Top of Study text

Installing on Kubernetes

When you install KubeSphere on Kubernetes, you need to download the file cluster-configuration.yaml for cluster setting. If you want to install pluggable components, do not use kubectl apply -f directly for this file.

  1. In the tutorial of Installing KubeSphere on Kubernetes, you execute kubectl apply -f first for the file kubesphere-installer.yaml. After that, to enable pluggable components, create a local file cluster-configuration.yaml.
  1. vi cluster-configuration.yaml
  1. Copy all the content in the file cluster-configuration.yaml and paste it to the local file just created.
  2. In this local cluster-configuration.yaml file, enable the pluggable components you want to install by changing false to true for enabled. Here is an example file for your reference. Save the file after you finish.
  3. Execute the following command to start installation:
  1. kubectl apply -f cluster-configuration.yaml

Whether you install KubeSphere on Linux or on Kubernetes, you can check the status of the components you have enabled in the web console of KubeSphere after installation. Go to Components, and you can see an image below:

KubeSphere-components

Enable Pluggable Components after Installation

KubeSphere web console provides a convenient way for users to view and operate on different resources. To enable pluggable components after installation, you only need to make few adjustments in the console directly. For those who are accustomed to the Kubernetes command-line tool, kubectl, they will have no difficulty in using KubeSphere as the tool is integrated into the console.

  1. Log in the console as admin. Click Platform in the top-left corner and select Clusters Management.

clusters-management

  1. Click CRDs and enter clusterconfiguration in the search bar. Click the result to view its detailed page.

crds

Info

A Custom Resource Definition (CRD) allows users to create a new type of resources without adding another API server. They can use these resources like any other native Kubernetes objects.

  1. In Resource List, click the three dots on the right of ks-installer and select Edit YAML.

edit-ks-installer

  1. In this yaml file, enable the pluggable components you want to install by changing false to true for enabled. After you finish, click Update to save the configuration.

enable-components

  1. You can use the web kubectl to check the installation process by executing the following command:
  1. kubectl logs -n kubesphere-system $(kubectl get pod -n kubesphere-system -l app=ks-install -o jsonpath='{.items[0].metadata.name}') -f

Tip

You can find the web kubectl tool by clicking the hammer icon in the bottom-right corner of the console.

  1. The output will display a message as below if the component is successfully installed.
  1. #####################################################
  2. ### Welcome to KubeSphere! ###
  3. #####################################################
  4. Console: http://192.168.0.2:30880
  5. Account: admin
  6. Password: [email protected]
  7. NOTES
  8. 1. After logging into the console, please check the
  9. monitoring status of service components in
  10. the "Cluster Management". If any service is not
  11. ready, please wait patiently until all components
  12. are ready.
  13. 2. Please modify the default password after login.
  14. #####################################################
  15. https://kubesphere.io 20xx-xx-xx xx:xx:xx
  16. #####################################################
  1. In Components, you can see the status of different components.

components

Tip

If you do not see relevant components in the above image, some pods may not be ready yet. You can execute kubectl get pod --all-namespaces through kubectl to see the status of pods.

Bottom of Study text
Top of Recorded data

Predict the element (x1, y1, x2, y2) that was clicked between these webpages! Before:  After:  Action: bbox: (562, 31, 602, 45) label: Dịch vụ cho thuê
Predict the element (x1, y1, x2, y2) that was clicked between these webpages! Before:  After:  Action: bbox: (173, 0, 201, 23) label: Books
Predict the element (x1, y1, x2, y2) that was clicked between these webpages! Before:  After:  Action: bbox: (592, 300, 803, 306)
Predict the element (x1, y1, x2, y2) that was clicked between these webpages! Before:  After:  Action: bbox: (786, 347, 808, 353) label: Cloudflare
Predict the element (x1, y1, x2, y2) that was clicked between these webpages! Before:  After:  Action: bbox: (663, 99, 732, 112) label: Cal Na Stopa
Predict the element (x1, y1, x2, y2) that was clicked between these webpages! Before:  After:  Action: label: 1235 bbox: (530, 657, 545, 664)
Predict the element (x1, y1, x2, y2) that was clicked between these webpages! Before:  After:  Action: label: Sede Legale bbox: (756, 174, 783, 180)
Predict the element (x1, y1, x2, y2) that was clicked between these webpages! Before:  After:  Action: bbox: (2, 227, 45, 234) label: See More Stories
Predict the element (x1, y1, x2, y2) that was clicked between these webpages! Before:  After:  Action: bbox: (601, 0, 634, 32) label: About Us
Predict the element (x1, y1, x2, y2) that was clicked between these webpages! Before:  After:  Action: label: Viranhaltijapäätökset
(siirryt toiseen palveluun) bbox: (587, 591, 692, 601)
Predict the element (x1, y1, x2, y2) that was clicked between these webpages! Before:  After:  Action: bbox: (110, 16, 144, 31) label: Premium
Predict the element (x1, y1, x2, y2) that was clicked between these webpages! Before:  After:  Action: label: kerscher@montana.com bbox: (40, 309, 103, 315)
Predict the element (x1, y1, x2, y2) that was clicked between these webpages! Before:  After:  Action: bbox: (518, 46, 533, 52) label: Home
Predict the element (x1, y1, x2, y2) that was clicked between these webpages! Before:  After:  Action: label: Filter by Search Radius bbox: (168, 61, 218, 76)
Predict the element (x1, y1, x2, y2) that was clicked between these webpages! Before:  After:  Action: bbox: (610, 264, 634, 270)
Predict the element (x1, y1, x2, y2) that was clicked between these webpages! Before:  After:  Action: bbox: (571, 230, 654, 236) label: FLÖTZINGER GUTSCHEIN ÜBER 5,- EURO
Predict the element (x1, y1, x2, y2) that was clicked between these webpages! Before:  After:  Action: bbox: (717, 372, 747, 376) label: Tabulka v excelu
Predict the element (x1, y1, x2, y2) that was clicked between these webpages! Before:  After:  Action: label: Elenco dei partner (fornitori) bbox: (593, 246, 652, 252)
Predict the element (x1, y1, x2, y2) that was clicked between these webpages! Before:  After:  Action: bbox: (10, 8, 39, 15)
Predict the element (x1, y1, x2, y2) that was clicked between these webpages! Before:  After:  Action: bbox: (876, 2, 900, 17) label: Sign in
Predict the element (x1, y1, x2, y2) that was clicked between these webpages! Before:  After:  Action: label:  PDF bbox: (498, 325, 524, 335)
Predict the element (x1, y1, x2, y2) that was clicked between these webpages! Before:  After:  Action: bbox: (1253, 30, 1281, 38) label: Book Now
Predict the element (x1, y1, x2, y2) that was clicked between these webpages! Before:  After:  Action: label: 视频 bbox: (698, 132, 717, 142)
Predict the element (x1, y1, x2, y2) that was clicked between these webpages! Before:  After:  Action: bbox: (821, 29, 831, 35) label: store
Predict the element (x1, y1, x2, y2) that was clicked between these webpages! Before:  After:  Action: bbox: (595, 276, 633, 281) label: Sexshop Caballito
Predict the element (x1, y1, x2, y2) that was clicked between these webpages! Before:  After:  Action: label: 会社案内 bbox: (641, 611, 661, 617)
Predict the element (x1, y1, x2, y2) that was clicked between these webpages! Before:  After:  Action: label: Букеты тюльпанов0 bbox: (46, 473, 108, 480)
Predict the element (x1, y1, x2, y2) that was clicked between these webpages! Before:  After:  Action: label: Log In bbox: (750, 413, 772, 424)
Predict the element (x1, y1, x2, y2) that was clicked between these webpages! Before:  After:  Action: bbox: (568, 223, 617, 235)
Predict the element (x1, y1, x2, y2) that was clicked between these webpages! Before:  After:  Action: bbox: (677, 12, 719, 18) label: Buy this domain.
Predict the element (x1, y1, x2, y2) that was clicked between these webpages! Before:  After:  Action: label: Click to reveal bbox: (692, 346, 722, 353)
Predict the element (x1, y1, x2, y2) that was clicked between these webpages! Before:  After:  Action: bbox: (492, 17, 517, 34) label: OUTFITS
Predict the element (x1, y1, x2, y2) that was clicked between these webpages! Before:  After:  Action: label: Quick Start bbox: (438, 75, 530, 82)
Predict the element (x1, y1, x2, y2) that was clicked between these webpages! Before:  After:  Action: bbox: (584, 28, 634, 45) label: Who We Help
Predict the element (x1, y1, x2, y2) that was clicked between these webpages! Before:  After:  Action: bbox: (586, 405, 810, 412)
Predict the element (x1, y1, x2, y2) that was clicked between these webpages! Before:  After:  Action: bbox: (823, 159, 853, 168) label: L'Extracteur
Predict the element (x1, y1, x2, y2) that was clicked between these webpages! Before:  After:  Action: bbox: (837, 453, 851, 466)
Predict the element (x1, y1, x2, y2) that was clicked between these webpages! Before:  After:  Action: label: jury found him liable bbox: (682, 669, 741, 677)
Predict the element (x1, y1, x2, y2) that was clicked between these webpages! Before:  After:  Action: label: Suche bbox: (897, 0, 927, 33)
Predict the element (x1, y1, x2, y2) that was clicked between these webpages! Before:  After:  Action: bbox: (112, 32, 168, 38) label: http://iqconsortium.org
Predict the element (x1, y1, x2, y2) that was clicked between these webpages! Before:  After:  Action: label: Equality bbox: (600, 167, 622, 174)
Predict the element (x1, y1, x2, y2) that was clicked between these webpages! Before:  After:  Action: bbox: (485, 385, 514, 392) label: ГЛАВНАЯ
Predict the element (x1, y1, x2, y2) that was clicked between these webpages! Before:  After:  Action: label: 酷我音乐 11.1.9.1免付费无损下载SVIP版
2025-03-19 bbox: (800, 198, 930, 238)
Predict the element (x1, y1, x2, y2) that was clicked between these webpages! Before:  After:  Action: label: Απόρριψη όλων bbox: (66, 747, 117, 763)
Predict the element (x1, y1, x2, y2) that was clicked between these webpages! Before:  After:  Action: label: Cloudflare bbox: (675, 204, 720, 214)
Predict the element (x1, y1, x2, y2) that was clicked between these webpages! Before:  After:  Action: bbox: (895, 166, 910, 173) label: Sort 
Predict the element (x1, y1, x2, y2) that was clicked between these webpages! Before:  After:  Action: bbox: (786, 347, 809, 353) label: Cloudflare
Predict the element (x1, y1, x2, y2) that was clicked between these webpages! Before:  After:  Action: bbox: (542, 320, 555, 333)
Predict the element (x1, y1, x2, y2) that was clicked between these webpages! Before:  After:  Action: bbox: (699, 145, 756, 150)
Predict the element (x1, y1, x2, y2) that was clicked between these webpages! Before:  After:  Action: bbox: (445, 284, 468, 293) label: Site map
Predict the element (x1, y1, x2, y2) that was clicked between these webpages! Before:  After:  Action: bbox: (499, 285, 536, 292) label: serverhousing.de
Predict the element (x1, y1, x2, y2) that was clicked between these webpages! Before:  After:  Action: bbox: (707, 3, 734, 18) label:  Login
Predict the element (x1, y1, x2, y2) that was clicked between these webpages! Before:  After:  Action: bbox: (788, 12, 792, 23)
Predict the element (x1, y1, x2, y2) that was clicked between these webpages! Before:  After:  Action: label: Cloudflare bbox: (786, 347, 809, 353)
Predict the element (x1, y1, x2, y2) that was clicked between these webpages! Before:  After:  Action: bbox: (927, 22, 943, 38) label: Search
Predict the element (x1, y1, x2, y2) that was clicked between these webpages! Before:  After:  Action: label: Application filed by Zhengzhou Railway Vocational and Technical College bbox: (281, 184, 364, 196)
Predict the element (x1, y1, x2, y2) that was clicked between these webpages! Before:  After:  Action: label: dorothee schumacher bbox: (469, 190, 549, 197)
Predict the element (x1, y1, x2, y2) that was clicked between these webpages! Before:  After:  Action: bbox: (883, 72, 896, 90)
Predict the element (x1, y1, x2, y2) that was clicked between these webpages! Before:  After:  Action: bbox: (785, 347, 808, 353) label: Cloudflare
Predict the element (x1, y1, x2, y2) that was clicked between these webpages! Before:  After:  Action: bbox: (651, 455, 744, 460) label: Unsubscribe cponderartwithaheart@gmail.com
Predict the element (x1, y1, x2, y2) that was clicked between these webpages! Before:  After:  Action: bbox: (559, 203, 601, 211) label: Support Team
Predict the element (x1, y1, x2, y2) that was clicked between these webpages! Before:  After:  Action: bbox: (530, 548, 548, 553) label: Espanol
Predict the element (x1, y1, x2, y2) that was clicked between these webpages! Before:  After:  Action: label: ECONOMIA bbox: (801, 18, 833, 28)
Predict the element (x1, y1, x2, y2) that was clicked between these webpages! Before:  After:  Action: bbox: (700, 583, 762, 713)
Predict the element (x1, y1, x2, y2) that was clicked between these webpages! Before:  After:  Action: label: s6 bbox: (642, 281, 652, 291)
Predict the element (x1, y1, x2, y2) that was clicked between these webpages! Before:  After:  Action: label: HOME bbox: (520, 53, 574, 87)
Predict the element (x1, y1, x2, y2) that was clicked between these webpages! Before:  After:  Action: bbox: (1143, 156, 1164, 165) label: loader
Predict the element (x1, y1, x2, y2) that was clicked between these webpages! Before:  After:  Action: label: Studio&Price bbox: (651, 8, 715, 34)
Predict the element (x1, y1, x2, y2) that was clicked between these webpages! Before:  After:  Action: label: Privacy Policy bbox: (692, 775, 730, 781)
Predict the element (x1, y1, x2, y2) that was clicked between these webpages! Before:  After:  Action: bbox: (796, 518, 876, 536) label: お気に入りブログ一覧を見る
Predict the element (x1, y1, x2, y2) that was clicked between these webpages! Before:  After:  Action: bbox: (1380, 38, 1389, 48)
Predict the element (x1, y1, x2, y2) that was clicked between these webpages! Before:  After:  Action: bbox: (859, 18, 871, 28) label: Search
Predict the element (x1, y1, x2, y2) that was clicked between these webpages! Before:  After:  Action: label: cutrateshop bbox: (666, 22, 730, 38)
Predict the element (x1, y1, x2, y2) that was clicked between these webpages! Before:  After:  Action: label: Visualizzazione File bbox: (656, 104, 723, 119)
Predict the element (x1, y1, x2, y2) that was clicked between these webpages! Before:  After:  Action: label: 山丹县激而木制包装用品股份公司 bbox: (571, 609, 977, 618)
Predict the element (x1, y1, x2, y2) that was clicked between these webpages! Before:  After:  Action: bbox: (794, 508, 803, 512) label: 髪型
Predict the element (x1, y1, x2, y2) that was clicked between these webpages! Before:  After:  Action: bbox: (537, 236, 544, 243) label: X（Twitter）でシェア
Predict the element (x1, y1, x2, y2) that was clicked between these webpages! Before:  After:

Bottom of Recorded data

**Prompt**
Translate this sentence from the KubeSphere installation text into Spanish: "A Custom Resource Definition (CRD) allows users to create a new type of resources without adding another API server."

**The answer**
Una definición de recurso personalizado (CRD) permite a los usuarios crear un nuevo tipo de recursos sin añadir otro servidor de API.